Many inspiring works of art have been created by shitty people. Many of the things that have inspired transcendental aesthetic experiences for members of their audiences had creators in it for the money, working on a production line rather than when the muse spoke to them, not-so-secretly plotting to get close to attractive young people they want to have sex with. Obviously there are some actions so heinous that, if they come to light, overshadow any piece of art created by the perpetrator. We should, never ever blind ourselves, or say that liking a television show or a book or a comic or a song somehow negates any human suffering behind the scenes. And where we draw the line will be tremendously inconsistent, not just from person to person, but as individuals. We will forgive and overlook capriciously, or we’ll never be able to watch a movie or read a novel ever again.
Some of the shit from a shitty creator probably does cling to our boots, however much their work makes us soar. But if we want art to make things better, it has to be better than where we started from. We can do more than stare at our boots.
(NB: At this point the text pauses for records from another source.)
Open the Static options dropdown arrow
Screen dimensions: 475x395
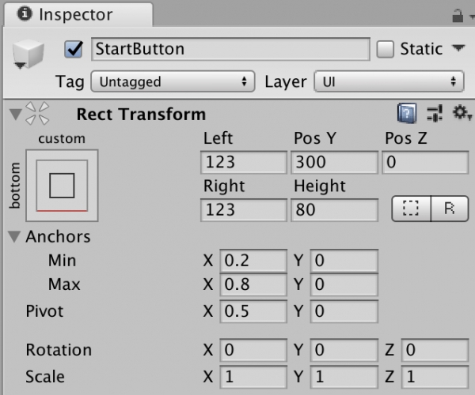click(458, 49)
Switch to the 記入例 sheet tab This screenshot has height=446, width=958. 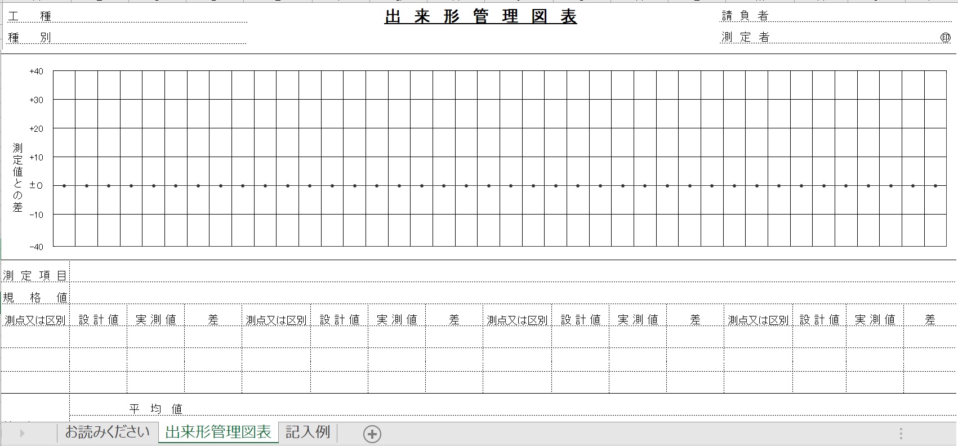(308, 432)
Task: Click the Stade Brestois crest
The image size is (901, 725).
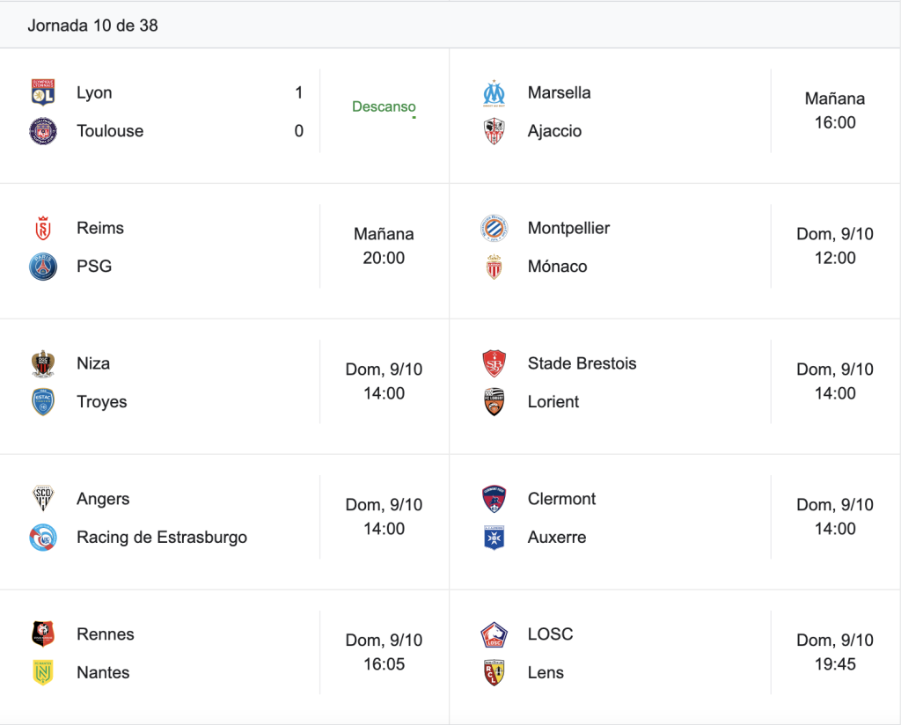Action: pyautogui.click(x=494, y=363)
For fans, knowing stuff is important. Knowing the background of the artists, the context, the rivals, the connections almost always enriches the experience in some way. Being part of a community adds layers to the experience, creates and enhances friendships. Engaging with a work of art is one of the main spurs for the creation of your own art. The discussion of fans, fandom, fan culture, audiences generally, usually misses a key part: all of it, every single bit, of audience engagement happens after the creator – who statistically, best case scenario, was very probably a twat has completed their contribution.
The artist can craft all they want, but ultimately, the point of creating music for people to dance to is the dancing, not the music. The point of comedy is the laugh. The point of art is the audience.
The Impossible Has Happened: The Life and Work of Gene Rodenberry, Creator of Star Trek, is published by Aurum Press. You can find some other things Lance Parkin has written via Wikipedia.
I've worked in the sf/fantasy book publishing field since the 1980s, and having seen a wide variety of fandoms for sf/fantasy books and media over the years, I find this piece very insightful -- not only regarding Star Trek fandom, but other kinds as well. I don't know if you caught the big exhibition on fantasy at the British Library last year, but it included fandom in both the exhibition and in the book published alongside it (Realms of Imagination), marking its influence on the field. This was a controversial choice: I was on the Advisory Board for the exhibition, and I admit I was originally unsure of giving up limited exhibition space for anything but the literature itself...but the curators won me over with an argument similar to the one that Lance makes here, and they were right.
Thank you, Lance, and thank you, Jonn, for a thought-provoking read.
Thinking right now of how much I love Neil Gaiman’s work and what a shitty person he’s revealed to be. Thx for a great thought provoking read. From a Star Trek nerd who came of age with TNG and lovingly rewatches the all the series every couple of years, starting with TOS all the way through Lower Decks.